Making Wish Come True
Making Wish Come True
Fighting for myself and for my life is the only thing that I'm willing to do until the rest of my life. I was a bad human being but mark the word bad. Its not important how bad I was, its important that I decided to change it. I'm fighting against myself every day, sometimes I win sometimes I loose but more I do it more I'm becoming better. I'm sure that the day will come when I'm going to be able to defeat against myself every time I decide. Its in those small steps, those small steps that are done every day to become better. From the day I spoke to myself the truth direct in my face I changed. I can honestly say it was until now the most painful experience I ever had but I'm fine with it. In those pain I found my true me, and if ever I need to do it again to find myself I will do it again. Those moments of pain are moments of my curing process, are moments of my clarity, of braking the chains of society. When the pain was over my mind, my soul was free after so many years. There is that voice deep down within me always speaking. Somehow I decided to follow that voice for the rest of my life. Never to go against him anymore. I know whats going to happen if I do it, and that is not what I wish in my life. That whisper from within made a miracle out of my life, he gave me my life purpose. The thing I wasn't aware that I need in my life. My soul is on fire one more time and I dedicated my life for self improvement but not only for me. Walking that road I'm willing to share my knowledge on those human beings that are ready to accept it. If I'm able to help to myself and I am, I am also able to help to the others. Its they decision if they are going to try it or not, my decision is to help.
Somehow I'm finding my fulfillment in helping to others. Its kinda funny but I was always the one who was ready to help to others even if that is going to hurt me. But not these days, maybe its seams selfish but these days I decided that I am on the first place. First I need to be happy so I can give my happiness to others. First I need to improve myself so I can improve others. I should be example. Its hard fight but I'm becoming better every day. Sadly but not for me, I noticed that people are not understanding what I'm trying to say, sometimes they even call me crazy but its not important after all is that not only they own opinion. But deciding to set myself on the first place, before the others is the way that I will go for the rest of my life. After all we are speaking about inner peace. After so many years of feeling hate within, the days have changed to feel happiness and love. And to always have it I need to do everything I wish to do. I need to do everything my hearth say to me that I need to do. Yes I know my hearth is sending me always somewhere where I need to win against myself but I am willing to do it, because I know every time I win against myself I'm becoming better, I'm growing. Mind is clean.
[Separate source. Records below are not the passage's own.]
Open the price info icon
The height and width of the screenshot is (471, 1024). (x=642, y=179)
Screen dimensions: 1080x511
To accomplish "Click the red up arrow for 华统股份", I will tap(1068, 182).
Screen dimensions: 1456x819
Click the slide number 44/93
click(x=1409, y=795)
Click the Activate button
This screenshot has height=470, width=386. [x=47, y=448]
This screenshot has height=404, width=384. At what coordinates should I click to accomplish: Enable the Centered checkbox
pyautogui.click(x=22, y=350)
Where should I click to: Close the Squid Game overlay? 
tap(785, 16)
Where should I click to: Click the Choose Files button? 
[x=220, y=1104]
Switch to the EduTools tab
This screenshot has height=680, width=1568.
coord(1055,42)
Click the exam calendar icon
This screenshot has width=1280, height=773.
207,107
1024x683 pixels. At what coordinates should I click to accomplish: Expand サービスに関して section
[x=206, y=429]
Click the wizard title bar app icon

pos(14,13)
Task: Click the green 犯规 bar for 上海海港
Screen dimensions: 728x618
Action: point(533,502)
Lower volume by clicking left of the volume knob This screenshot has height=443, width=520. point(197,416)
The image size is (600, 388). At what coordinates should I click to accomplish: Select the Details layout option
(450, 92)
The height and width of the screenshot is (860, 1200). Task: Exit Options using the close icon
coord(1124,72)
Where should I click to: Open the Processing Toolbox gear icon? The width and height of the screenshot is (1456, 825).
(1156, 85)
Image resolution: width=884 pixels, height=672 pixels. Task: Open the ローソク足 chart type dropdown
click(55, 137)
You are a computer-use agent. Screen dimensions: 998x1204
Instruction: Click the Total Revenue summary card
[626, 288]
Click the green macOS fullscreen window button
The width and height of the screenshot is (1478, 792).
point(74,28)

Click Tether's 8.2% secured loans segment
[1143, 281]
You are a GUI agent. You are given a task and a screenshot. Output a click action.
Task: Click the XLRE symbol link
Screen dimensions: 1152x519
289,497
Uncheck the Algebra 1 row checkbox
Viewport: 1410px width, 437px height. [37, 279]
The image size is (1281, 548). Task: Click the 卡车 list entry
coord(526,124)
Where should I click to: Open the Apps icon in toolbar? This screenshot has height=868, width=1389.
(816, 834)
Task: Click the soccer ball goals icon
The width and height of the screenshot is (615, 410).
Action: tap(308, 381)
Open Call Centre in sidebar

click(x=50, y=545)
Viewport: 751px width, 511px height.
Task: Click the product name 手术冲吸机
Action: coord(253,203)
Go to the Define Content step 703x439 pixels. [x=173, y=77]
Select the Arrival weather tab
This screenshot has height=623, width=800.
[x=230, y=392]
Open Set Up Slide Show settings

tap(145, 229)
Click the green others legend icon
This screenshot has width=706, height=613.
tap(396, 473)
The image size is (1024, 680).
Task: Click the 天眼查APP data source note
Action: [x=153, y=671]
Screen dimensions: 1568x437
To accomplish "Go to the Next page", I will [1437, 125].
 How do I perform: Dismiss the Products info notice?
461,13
Thoughts are under absolute control and the holy connection with my soul is the most important thing in my life. To maintain it I'm ready to go straight in to the hell to walk trough the nine circles of hell and get it again. I was already one time in hell i walked straight trough it just to find myself on the other side. If I need to do it one more time I'm willing to do it. After all I'm on these world send to live life on purpose and to make my wishes come true and not from others. Thanks for reading !!!